Entries shown:
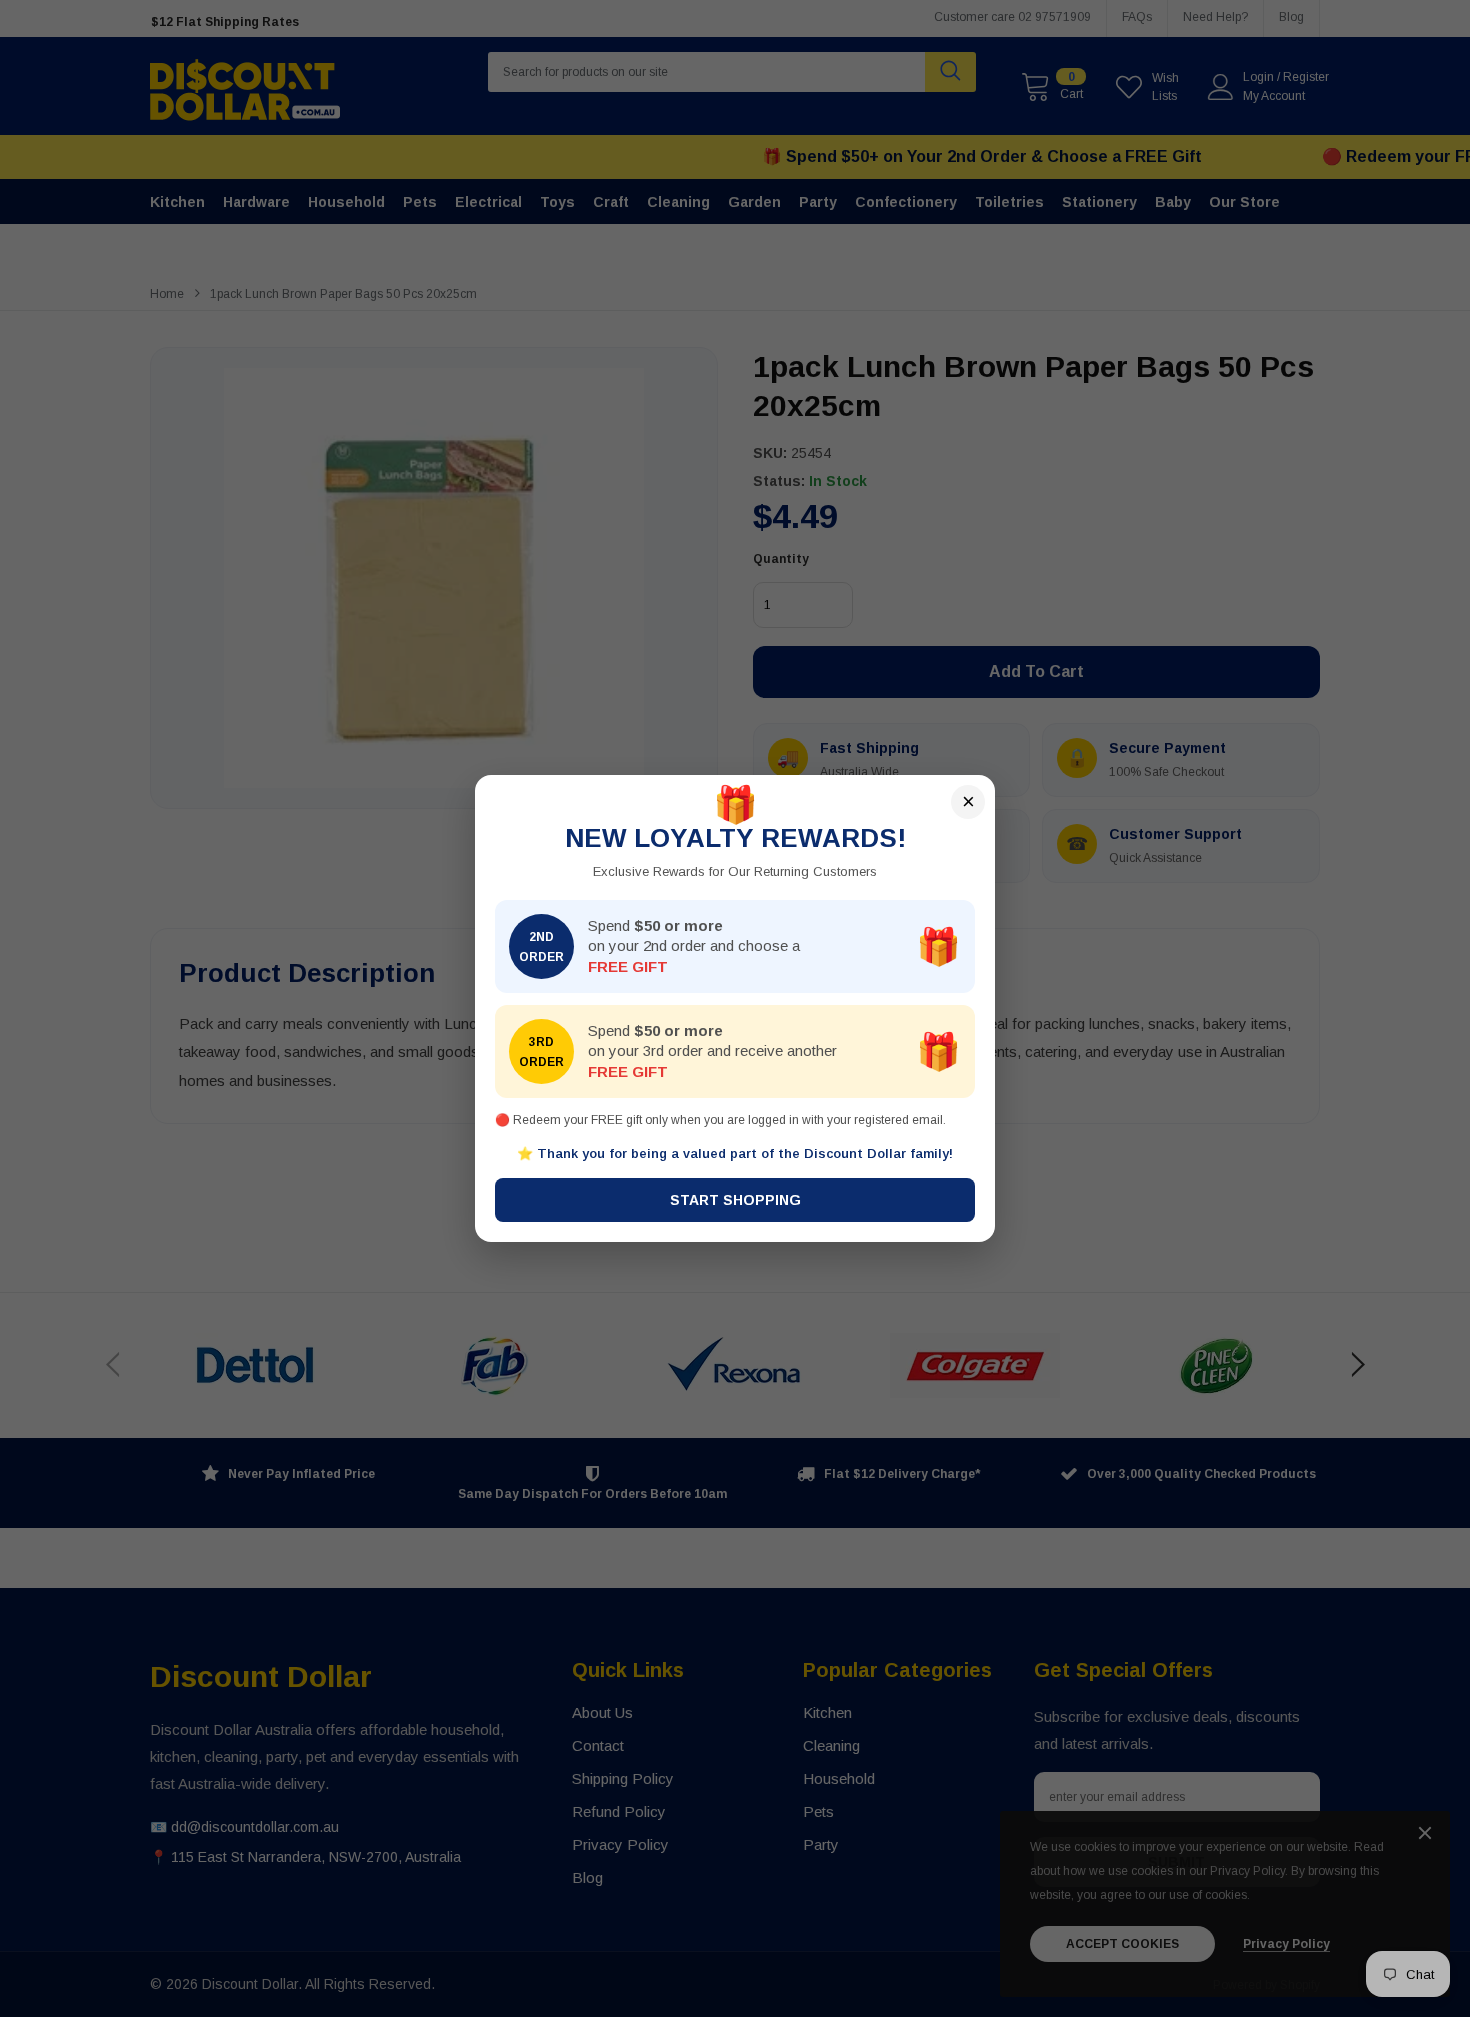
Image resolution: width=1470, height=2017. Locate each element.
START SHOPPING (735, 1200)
==
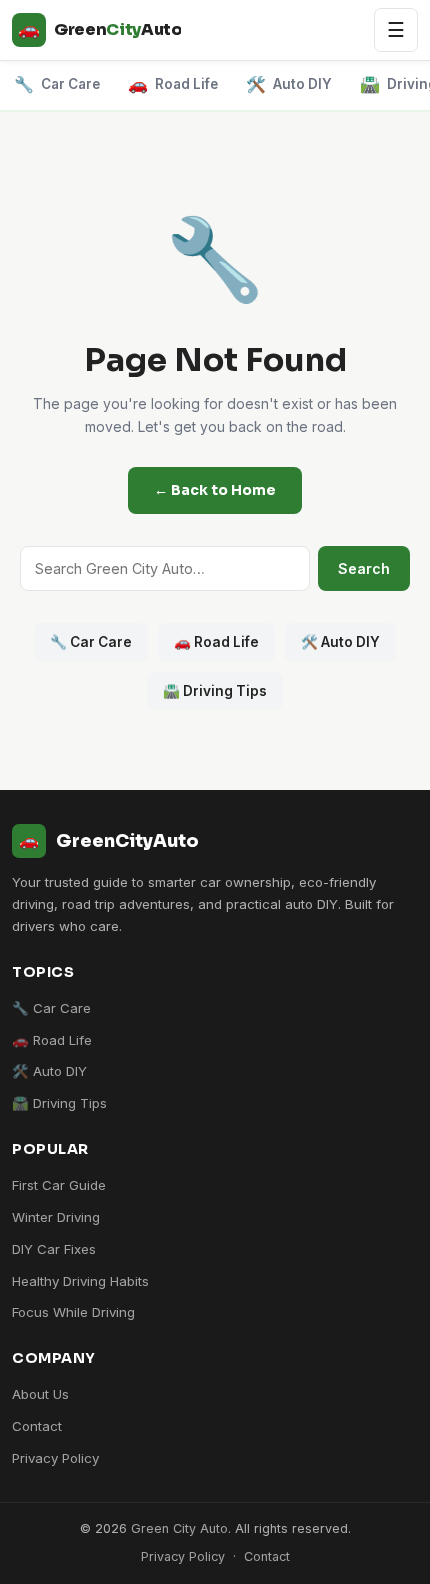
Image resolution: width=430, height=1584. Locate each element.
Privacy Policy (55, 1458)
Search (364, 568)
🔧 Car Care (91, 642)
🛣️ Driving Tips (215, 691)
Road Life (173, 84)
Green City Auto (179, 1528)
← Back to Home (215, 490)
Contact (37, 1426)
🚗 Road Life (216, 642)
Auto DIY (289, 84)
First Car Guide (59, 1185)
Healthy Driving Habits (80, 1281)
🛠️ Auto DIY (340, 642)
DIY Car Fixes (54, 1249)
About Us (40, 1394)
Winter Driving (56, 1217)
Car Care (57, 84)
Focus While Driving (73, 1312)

Work instruction: Would you please repeat exactly the lines above, starting at the line with "Image resolution: width=1470, height=2017." and stopping at the line with "START SHOPPING (735, 1200)", both included?

Solution:
Image resolution: width=1470, height=2017. Locate each element.
START SHOPPING (735, 1200)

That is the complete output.